Transform data into information
Research shows that companies which implement CRM software in a vacuum – that is without an accompanying strategy – use less than 10% of their data. Data is an asset if used and an unproductive expense if not. Every person, process and decision in your company is improved with more relevant data.
If the data is correctly captured, the technology can apply data to deliver differentiated customer experiences, score leads or sale opportunities, identify actions that improve sales win rates, identify content that improves customer service responses, measure customer health, or flag customers in decline or at risk of churn. The system can answer simple but often unanswered questions such as what 20% of customers generate 75% of my margins and profits? Or what 20% of customers deliver 80% of the referrals that result in new sales? Or what 5-10% of customers contribute negative profits?

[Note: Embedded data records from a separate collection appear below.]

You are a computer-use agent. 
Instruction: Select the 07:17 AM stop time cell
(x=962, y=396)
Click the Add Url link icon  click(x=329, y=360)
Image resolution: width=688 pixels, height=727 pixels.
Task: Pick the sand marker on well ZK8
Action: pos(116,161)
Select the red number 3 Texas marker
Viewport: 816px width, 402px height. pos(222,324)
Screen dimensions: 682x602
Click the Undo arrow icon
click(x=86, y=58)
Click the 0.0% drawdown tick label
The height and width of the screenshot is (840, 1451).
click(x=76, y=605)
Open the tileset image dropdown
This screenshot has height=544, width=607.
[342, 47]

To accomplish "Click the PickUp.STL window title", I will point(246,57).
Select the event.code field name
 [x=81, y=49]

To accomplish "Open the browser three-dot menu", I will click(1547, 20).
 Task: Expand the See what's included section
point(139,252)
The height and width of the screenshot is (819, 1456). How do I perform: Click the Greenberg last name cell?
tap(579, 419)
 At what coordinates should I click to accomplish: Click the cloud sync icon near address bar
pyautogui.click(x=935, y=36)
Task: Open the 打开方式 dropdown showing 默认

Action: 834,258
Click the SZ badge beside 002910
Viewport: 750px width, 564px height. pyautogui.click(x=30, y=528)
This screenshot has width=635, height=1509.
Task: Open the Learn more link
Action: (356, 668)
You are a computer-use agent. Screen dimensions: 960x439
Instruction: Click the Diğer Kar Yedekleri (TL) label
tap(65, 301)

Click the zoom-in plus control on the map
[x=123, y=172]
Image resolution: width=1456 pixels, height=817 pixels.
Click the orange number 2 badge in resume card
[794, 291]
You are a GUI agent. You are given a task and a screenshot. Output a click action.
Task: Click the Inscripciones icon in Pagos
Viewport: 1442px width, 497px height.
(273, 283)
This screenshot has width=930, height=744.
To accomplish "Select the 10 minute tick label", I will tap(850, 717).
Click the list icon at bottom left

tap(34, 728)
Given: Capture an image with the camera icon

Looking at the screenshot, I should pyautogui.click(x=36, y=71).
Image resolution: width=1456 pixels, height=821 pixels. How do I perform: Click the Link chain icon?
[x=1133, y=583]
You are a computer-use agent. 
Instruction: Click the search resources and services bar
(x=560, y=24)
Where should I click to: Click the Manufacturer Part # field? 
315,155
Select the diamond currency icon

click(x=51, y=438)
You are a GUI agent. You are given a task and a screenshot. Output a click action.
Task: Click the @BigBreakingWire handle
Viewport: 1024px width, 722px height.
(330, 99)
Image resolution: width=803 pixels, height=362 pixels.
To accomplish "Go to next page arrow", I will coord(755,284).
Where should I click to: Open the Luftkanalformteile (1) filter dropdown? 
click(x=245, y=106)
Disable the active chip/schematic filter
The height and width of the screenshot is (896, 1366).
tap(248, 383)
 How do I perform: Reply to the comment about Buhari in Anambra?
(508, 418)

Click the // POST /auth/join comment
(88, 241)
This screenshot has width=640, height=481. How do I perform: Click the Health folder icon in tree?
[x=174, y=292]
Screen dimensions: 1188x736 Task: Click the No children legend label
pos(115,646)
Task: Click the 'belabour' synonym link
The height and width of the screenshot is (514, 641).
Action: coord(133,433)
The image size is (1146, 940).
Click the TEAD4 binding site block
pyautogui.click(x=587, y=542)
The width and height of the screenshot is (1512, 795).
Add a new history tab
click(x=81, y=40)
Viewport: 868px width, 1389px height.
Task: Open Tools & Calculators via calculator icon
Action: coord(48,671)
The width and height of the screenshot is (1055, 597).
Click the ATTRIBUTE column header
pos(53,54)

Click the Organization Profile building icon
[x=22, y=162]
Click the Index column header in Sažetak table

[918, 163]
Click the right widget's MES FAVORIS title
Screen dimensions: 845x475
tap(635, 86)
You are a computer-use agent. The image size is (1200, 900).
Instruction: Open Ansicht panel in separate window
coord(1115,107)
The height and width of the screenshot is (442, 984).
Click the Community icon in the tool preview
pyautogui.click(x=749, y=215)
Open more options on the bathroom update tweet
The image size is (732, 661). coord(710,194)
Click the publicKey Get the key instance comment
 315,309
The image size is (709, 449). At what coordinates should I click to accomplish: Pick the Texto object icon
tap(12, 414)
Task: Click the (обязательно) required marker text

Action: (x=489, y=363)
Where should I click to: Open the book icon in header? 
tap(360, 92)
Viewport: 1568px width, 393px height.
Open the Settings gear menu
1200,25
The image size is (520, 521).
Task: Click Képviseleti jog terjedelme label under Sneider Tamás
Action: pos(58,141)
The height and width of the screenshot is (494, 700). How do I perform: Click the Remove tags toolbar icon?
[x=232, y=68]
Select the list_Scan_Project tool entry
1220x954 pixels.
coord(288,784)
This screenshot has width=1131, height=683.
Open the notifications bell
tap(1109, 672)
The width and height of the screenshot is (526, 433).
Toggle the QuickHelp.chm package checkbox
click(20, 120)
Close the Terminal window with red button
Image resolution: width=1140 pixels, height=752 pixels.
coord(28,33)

But to answer these questions, we must be able to capture and convert data into information, and deliver that information to a person for action. The applications can do this, but it's not out-of-the-box functionality.

The most successful companies are defined by their ability to collect and curate the right data, use data to create differentiating products, services and customer experiences, and apply analytics to make insights actionable at every customer engagement or decision point.
With enough data the company can create models for what-if analysis and predictive analytics. Converting data to actionable information is a complex undertaking for sure, which is why those who succeed will achieve competitive advantage over those who don't.
The Point is This
You can implement a CRM application without an accompanying strategy, but three things are likely to happen.
First, the implementation effort will incur a more random pursuit of business objectives as compared to a prioritized pursuit based on benefit or payback.
Second, you are very likely to incur a trial-and-error approach that increases deployment time, decreases user confidence and delays or forgoes the most meaningful company and customer benefits.
And third, your project results will revert from strategic goals such as increased customer acquisitions, customer share and customer retention to tactical goals such as getting data into a new system, measuring staff activities or producing a pipeline report – possibly valid goals – but goals that do little to nothing to improve customer relationships or the company's business priorities. And if your CRM software does not improve your customer relationships, you miss the point of Customer Relationship Management.